## Start GIVEN INFORMATION

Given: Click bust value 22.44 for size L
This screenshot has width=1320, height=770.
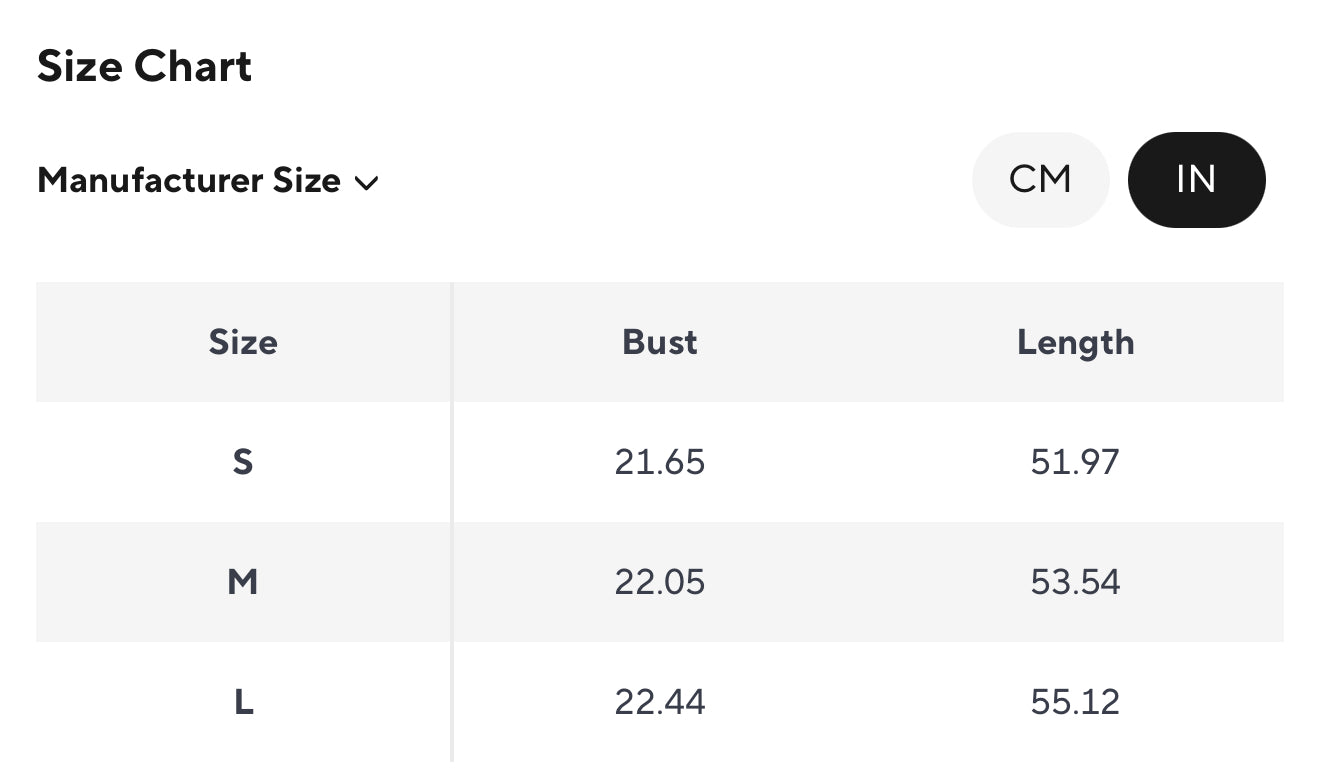Looking at the screenshot, I should (659, 702).
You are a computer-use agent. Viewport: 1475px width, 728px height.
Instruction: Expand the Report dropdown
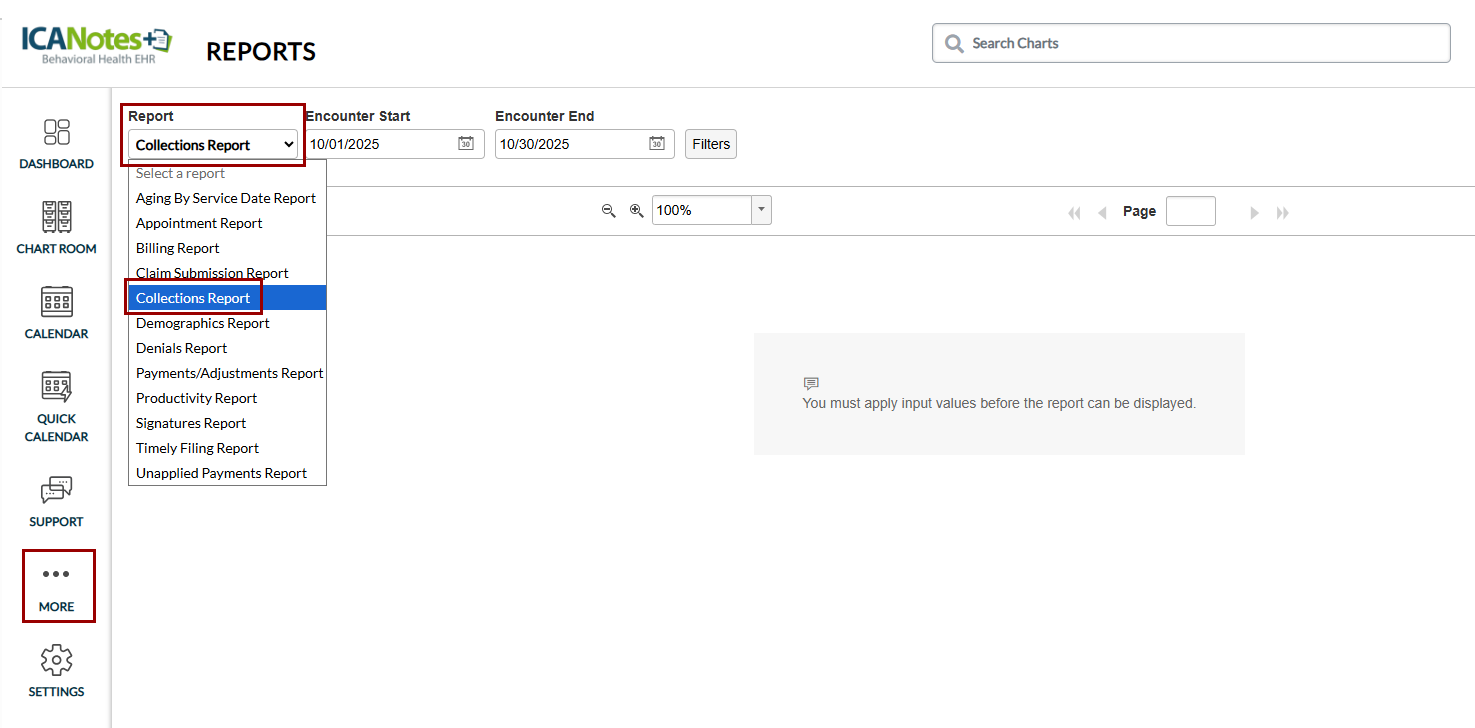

## End GIVEN INFORMATION

** WHAT IS ASKED **
Convert every line of the material into a JSON list of strings, one string per line, skipping blank lines and leaving out the pictures.

** RESULT BELOW **
[
  "Given: Click bust value 22.44 for size L",
  "This screenshot has width=1320, height=770.",
  "Looking at the screenshot, I should (659, 702).",
  "You are a computer-use agent. Viewport: 1475px width, 728px height.",
  "Instruction: Expand the Report dropdown"
]